Return exactly these lines and no others: the one containing "Task: Click the Сохранить button" and all that follow it to the end of the listing below.

___

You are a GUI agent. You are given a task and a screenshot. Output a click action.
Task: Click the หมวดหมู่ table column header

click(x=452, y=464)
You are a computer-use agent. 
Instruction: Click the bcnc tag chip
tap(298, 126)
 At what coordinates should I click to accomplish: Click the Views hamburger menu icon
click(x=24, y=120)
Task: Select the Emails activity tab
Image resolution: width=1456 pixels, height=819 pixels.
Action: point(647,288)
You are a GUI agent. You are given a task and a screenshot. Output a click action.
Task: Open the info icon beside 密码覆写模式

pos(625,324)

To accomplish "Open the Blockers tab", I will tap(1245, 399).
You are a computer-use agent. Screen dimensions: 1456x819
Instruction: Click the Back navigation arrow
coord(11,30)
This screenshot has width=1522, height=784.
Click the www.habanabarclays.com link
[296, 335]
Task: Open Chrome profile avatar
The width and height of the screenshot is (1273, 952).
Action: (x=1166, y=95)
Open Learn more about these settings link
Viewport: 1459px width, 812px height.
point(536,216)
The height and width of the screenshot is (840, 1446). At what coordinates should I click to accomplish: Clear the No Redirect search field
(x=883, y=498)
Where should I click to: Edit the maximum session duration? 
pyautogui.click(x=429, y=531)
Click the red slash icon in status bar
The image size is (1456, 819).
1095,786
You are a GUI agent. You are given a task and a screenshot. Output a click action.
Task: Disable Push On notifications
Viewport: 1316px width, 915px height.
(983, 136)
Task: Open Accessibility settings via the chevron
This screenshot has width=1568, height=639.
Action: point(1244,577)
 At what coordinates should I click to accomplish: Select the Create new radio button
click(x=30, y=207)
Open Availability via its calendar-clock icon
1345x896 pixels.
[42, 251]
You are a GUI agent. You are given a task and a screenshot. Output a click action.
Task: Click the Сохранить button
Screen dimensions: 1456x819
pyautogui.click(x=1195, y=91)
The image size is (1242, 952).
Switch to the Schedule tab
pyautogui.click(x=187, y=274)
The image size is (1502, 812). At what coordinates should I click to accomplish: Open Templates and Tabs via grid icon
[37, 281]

___

**REPLY TO THE TASK**
Task: Click the Сохранить button
Screen dimensions: 1456x819
pyautogui.click(x=1195, y=91)
The image size is (1242, 952).
Switch to the Schedule tab
pyautogui.click(x=187, y=274)
The image size is (1502, 812). At what coordinates should I click to accomplish: Open Templates and Tabs via grid icon
[37, 281]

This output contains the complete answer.